**What is being asked**
Copy out every line of the material below word for word, changing nothing.

(begin)

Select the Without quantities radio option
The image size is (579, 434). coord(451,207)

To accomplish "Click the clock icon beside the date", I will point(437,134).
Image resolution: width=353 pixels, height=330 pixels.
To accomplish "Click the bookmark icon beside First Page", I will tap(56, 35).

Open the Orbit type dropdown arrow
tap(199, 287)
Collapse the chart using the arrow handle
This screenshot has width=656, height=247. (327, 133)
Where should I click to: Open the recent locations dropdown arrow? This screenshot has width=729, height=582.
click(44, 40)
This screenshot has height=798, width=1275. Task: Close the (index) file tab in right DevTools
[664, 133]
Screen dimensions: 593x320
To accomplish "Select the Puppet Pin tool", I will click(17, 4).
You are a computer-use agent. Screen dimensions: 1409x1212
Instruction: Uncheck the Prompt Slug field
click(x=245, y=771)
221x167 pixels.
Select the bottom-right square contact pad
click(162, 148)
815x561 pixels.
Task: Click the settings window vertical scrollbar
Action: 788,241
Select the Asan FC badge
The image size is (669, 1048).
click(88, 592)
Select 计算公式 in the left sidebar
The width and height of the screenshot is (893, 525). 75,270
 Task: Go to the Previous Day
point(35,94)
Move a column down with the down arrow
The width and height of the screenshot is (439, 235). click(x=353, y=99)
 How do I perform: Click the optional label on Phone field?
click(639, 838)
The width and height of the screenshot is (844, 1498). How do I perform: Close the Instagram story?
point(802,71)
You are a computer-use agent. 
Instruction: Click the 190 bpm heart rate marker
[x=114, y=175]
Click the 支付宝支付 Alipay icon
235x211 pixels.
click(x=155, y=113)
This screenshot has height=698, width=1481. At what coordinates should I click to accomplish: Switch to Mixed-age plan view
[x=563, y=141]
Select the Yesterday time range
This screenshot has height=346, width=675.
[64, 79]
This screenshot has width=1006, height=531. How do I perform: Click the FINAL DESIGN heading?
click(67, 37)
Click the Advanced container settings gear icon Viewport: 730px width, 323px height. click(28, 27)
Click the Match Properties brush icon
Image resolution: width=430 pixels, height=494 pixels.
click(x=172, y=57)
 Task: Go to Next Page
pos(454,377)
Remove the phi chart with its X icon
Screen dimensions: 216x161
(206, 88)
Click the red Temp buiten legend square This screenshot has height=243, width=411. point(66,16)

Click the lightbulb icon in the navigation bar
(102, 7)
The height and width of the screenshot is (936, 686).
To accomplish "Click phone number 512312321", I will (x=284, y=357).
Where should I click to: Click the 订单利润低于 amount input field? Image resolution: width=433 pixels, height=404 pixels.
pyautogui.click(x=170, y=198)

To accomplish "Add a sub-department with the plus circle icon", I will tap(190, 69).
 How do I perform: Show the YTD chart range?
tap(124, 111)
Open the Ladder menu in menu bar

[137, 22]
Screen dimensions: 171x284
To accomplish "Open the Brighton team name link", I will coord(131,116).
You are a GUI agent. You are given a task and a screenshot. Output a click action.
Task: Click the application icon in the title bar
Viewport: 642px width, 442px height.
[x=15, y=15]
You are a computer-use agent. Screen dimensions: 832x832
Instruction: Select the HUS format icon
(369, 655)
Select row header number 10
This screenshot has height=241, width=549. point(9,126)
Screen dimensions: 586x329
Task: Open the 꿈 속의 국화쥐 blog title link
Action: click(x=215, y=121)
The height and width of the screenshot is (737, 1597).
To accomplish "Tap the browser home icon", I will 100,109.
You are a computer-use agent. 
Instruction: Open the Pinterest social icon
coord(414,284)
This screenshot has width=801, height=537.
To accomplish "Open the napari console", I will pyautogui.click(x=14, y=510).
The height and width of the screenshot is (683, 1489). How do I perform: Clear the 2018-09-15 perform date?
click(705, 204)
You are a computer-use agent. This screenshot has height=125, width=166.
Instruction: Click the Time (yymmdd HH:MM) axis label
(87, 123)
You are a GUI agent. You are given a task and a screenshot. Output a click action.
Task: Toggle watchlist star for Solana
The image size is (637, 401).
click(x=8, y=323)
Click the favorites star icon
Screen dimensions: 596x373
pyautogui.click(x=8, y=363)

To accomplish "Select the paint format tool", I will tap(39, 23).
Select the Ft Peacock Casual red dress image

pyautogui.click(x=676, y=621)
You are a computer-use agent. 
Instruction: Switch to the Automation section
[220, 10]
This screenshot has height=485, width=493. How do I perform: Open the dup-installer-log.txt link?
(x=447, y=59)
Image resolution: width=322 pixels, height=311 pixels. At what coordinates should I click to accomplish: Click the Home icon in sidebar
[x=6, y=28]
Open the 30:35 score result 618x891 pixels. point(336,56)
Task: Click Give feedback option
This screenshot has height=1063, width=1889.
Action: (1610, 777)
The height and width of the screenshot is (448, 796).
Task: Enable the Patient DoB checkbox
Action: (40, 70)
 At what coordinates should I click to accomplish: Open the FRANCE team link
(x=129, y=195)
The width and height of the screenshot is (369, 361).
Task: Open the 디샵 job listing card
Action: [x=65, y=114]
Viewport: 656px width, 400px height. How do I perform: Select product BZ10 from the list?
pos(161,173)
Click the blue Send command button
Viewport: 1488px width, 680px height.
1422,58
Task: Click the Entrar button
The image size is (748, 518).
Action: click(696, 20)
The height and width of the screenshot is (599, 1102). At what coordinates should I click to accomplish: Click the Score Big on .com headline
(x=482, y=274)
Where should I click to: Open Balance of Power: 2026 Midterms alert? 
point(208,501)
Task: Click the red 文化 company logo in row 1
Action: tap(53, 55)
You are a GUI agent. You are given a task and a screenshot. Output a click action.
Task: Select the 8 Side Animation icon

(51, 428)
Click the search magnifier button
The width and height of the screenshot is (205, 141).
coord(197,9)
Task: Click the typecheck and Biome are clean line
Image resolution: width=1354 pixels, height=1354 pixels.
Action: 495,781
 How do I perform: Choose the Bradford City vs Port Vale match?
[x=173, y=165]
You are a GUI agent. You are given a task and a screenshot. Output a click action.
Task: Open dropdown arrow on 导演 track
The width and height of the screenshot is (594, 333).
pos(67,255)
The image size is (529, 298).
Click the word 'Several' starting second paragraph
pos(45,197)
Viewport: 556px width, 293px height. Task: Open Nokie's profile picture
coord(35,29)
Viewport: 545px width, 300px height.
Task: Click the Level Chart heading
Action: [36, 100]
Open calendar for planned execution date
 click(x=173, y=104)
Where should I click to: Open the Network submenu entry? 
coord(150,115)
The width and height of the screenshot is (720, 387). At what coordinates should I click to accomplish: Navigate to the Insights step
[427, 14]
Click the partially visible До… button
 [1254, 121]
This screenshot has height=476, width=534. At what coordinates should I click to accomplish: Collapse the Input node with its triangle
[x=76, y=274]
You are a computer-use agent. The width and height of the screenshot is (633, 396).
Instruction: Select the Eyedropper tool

(end)

**Correct answer**
Select the Without quantities radio option
The image size is (579, 434). coord(451,207)

To accomplish "Click the clock icon beside the date", I will point(437,134).
Image resolution: width=353 pixels, height=330 pixels.
To accomplish "Click the bookmark icon beside First Page", I will tap(56, 35).

Open the Orbit type dropdown arrow
tap(199, 287)
Collapse the chart using the arrow handle
This screenshot has width=656, height=247. (327, 133)
Where should I click to: Open the recent locations dropdown arrow? This screenshot has width=729, height=582.
click(44, 40)
This screenshot has height=798, width=1275. Task: Close the (index) file tab in right DevTools
[664, 133]
Screen dimensions: 593x320
To accomplish "Select the Puppet Pin tool", I will click(17, 4).
You are a computer-use agent. Screen dimensions: 1409x1212
Instruction: Uncheck the Prompt Slug field
click(x=245, y=771)
221x167 pixels.
Select the bottom-right square contact pad
click(162, 148)
815x561 pixels.
Task: Click the settings window vertical scrollbar
Action: 788,241
Select the Asan FC badge
The image size is (669, 1048).
click(88, 592)
Select 计算公式 in the left sidebar
The width and height of the screenshot is (893, 525). 75,270
 Task: Go to the Previous Day
point(35,94)
Move a column down with the down arrow
The width and height of the screenshot is (439, 235). click(x=353, y=99)
 How do I perform: Click the optional label on Phone field?
click(639, 838)
The width and height of the screenshot is (844, 1498). How do I perform: Close the Instagram story?
point(802,71)
You are a computer-use agent. 
Instruction: Click the 190 bpm heart rate marker
[x=114, y=175]
Click the 支付宝支付 Alipay icon
235x211 pixels.
click(x=155, y=113)
This screenshot has height=698, width=1481. At what coordinates should I click to accomplish: Switch to Mixed-age plan view
[x=563, y=141]
Select the Yesterday time range
This screenshot has height=346, width=675.
[64, 79]
This screenshot has width=1006, height=531. How do I perform: Click the FINAL DESIGN heading?
click(67, 37)
Click the Advanced container settings gear icon Viewport: 730px width, 323px height. click(28, 27)
Click the Match Properties brush icon
Image resolution: width=430 pixels, height=494 pixels.
click(x=172, y=57)
 Task: Go to Next Page
pos(454,377)
Remove the phi chart with its X icon
Screen dimensions: 216x161
(206, 88)
Click the red Temp buiten legend square This screenshot has height=243, width=411. point(66,16)

Click the lightbulb icon in the navigation bar
(102, 7)
The height and width of the screenshot is (936, 686).
To accomplish "Click phone number 512312321", I will (x=284, y=357).
Where should I click to: Click the 订单利润低于 amount input field? Image resolution: width=433 pixels, height=404 pixels.
pyautogui.click(x=170, y=198)

To accomplish "Add a sub-department with the plus circle icon", I will tap(190, 69).
 How do I perform: Show the YTD chart range?
tap(124, 111)
Open the Ladder menu in menu bar

[137, 22]
Screen dimensions: 171x284
To accomplish "Open the Brighton team name link", I will coord(131,116).
You are a GUI agent. You are given a task and a screenshot. Output a click action.
Task: Click the application icon in the title bar
Viewport: 642px width, 442px height.
[x=15, y=15]
You are a computer-use agent. Screen dimensions: 832x832
Instruction: Select the HUS format icon
(369, 655)
Select row header number 10
This screenshot has height=241, width=549. point(9,126)
Screen dimensions: 586x329
Task: Open the 꿈 속의 국화쥐 blog title link
Action: click(x=215, y=121)
The height and width of the screenshot is (737, 1597).
To accomplish "Tap the browser home icon", I will 100,109.
You are a computer-use agent. 
Instruction: Open the Pinterest social icon
coord(414,284)
This screenshot has width=801, height=537.
To accomplish "Open the napari console", I will pyautogui.click(x=14, y=510).
The height and width of the screenshot is (683, 1489). How do I perform: Clear the 2018-09-15 perform date?
click(705, 204)
You are a computer-use agent. This screenshot has height=125, width=166.
Instruction: Click the Time (yymmdd HH:MM) axis label
(87, 123)
You are a GUI agent. You are given a task and a screenshot. Output a click action.
Task: Toggle watchlist star for Solana
The image size is (637, 401).
click(x=8, y=323)
Click the favorites star icon
Screen dimensions: 596x373
pyautogui.click(x=8, y=363)

To accomplish "Select the paint format tool", I will tap(39, 23).
Select the Ft Peacock Casual red dress image

pyautogui.click(x=676, y=621)
You are a computer-use agent. 
Instruction: Switch to the Automation section
[220, 10]
This screenshot has height=485, width=493. How do I perform: Open the dup-installer-log.txt link?
(x=447, y=59)
Image resolution: width=322 pixels, height=311 pixels. At what coordinates should I click to accomplish: Click the Home icon in sidebar
[x=6, y=28]
Open the 30:35 score result 618x891 pixels. point(336,56)
Task: Click Give feedback option
This screenshot has height=1063, width=1889.
Action: (1610, 777)
The height and width of the screenshot is (448, 796).
Task: Enable the Patient DoB checkbox
Action: (40, 70)
 At what coordinates should I click to accomplish: Open the FRANCE team link
(x=129, y=195)
The width and height of the screenshot is (369, 361).
Task: Open the 디샵 job listing card
Action: [x=65, y=114]
Viewport: 656px width, 400px height. How do I perform: Select product BZ10 from the list?
pos(161,173)
Click the blue Send command button
Viewport: 1488px width, 680px height.
1422,58
Task: Click the Entrar button
The image size is (748, 518).
Action: click(696, 20)
The height and width of the screenshot is (599, 1102). At what coordinates should I click to accomplish: Click the Score Big on .com headline
(x=482, y=274)
Where should I click to: Open Balance of Power: 2026 Midterms alert? 
point(208,501)
Task: Click the red 文化 company logo in row 1
Action: tap(53, 55)
You are a GUI agent. You are given a task and a screenshot. Output a click action.
Task: Select the 8 Side Animation icon

(51, 428)
Click the search magnifier button
The width and height of the screenshot is (205, 141).
coord(197,9)
Task: Click the typecheck and Biome are clean line
Image resolution: width=1354 pixels, height=1354 pixels.
Action: 495,781
 How do I perform: Choose the Bradford City vs Port Vale match?
[x=173, y=165]
You are a GUI agent. You are given a task and a screenshot. Output a click action.
Task: Open dropdown arrow on 导演 track
The width and height of the screenshot is (594, 333).
pos(67,255)
The image size is (529, 298).
Click the word 'Several' starting second paragraph
pos(45,197)
Viewport: 556px width, 293px height. Task: Open Nokie's profile picture
coord(35,29)
Viewport: 545px width, 300px height.
Task: Click the Level Chart heading
Action: [36, 100]
Open calendar for planned execution date
 click(x=173, y=104)
Where should I click to: Open the Network submenu entry? 
coord(150,115)
The width and height of the screenshot is (720, 387). At what coordinates should I click to accomplish: Navigate to the Insights step
[427, 14]
Click the partially visible До… button
 [1254, 121]
This screenshot has height=476, width=534. At what coordinates should I click to accomplish: Collapse the Input node with its triangle
[x=76, y=274]
You are a computer-use agent. The width and height of the screenshot is (633, 396).
Instruction: Select the Eyedropper tool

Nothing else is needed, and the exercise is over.